Let me also mention that most of the other kids in this program came from different neighborhoods and backgrounds.  In fact, all but one of the 250 or so participants were from other school districts, and most of the kids in my group were from tougher communities than where I had lived.  My school was predominantly white;  most of the kids in my group were black.  Many of my friends parents were doctors or bankers.  Many of my groupmates grew up in single-parent households.  The differences were stark, but at that particular age, and given the nature of the program, we seemed to make friends easily and get along well with each other.  34 years later and I can still think back and remember most of their faces and think kindly towards them as my friends.

During the final week of the program, my team leaders conducted an exercise where we sat in a team circle and every kid was asked to share with the entire group the hardest thing that they had experienced in life so far.  Suffice it to say, this was not an easy task.  When my name was  called, I described losing my grandfather during the prior summer. My Papa was a gentle giant who loved his grandkids.  At the age of 69, he suffered a massive stroke that left him paralyzed along one side of his body and the other side of his face.  He had also lost and could not regain his ability to speak, walk, or care for himself.  After a year of rehab, he chose to stop trying.  By refusing to eat, he hastened his physcal deterioration and soon he passed away.  On the day of my 11th birthday, for the first time in my life, I had lost someone whom I loved.  As I told the story to my group, I cried. My team gave me hugs and thanked me for having the courage to share my story.  My groupmates share their stories about losing siblings to drugs or accidents, about being yelled at by an angry parent, about physical and sexual abuse.  I’m pretty sure that each of us cried as we shared our stories.  Each of us got hugs and support from the group in return.  I learned that some of my groupmates had lived through much harder experiences than I had at that time in my life.

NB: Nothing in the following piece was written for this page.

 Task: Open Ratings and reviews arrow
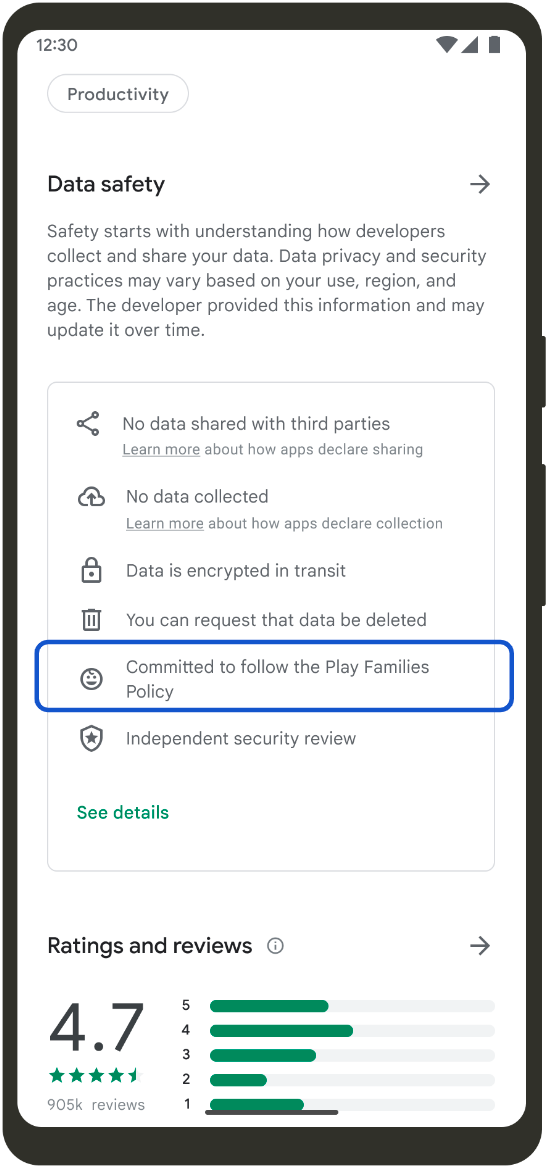(x=480, y=946)

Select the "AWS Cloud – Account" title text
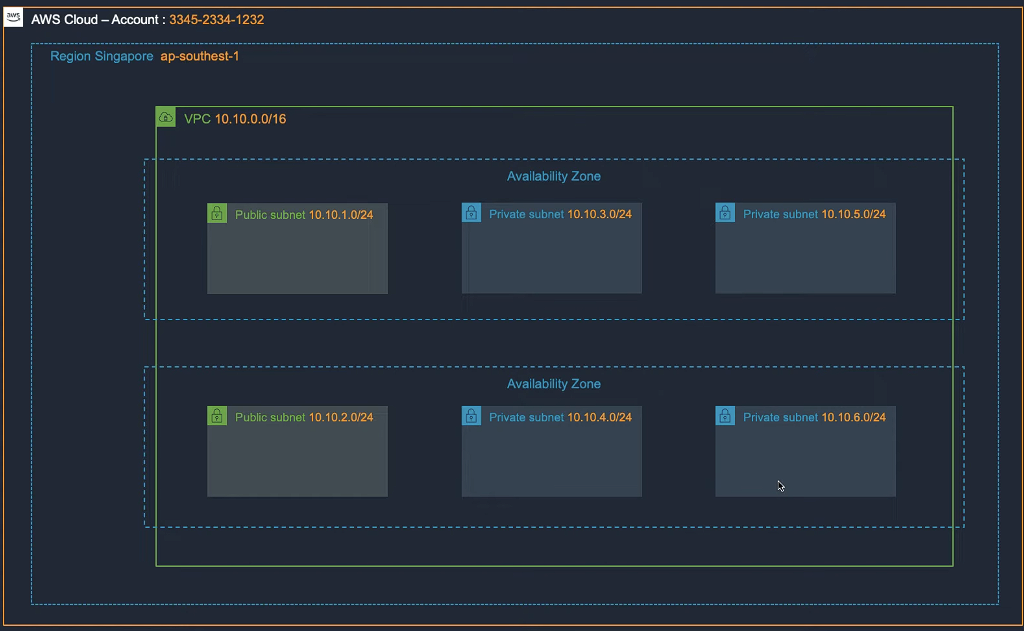point(97,20)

At the end of July, my job was over.  Thinking back, to a 12-year old, a month can be a long time.  On the final day of my first job, I felt proud of myself.  When I cashed my paychecks, I’m pretty sure that I bought candy and baseball cards.

 

 

My first job

From Self Reliance…

If our young men miscarry in their first enterprises, they lose all heart. If the young merchant fails, men say he is ruined. If the finest genius studies at one of our colleges, and is not installed in an office within one year afterwards in the cities or suburbs of Boston or New York, it seems to his friends and to himself that he is right in being disheartened, and in complaining the rest of his life. A sturdy lad from New Hampshire or Vermont, who in turn tries all the professions, who teams it, farms it, peddles, keeps a school, preaches, edits a newspaper, goes to Congress, buys a township, and so forth, in successive years, and always, like a cat, falls on his feet, is worth a hundred of these city dolls. He walks abreast with his days, and feels no shame in not ‘studying a profession,’ for he does not postpone his life, but lives already. He has not one chance, but a hundred chances. Let a Stoic open the resources of man, and tell men they are not leaning willows, but can and must detach themselves; that with the exercise of self-trust, new powers shall appear; that a man is the word made flesh, born to shed healing to the nations, that he should be ashamed of our compassion, and that the moment he acts from himself, tossing the laws, the books, idolatries, and customs out of the window, we pity him no more, but thank and revere him, — and that teacher shall restore the life of man to splendor, and make his name dear to all history.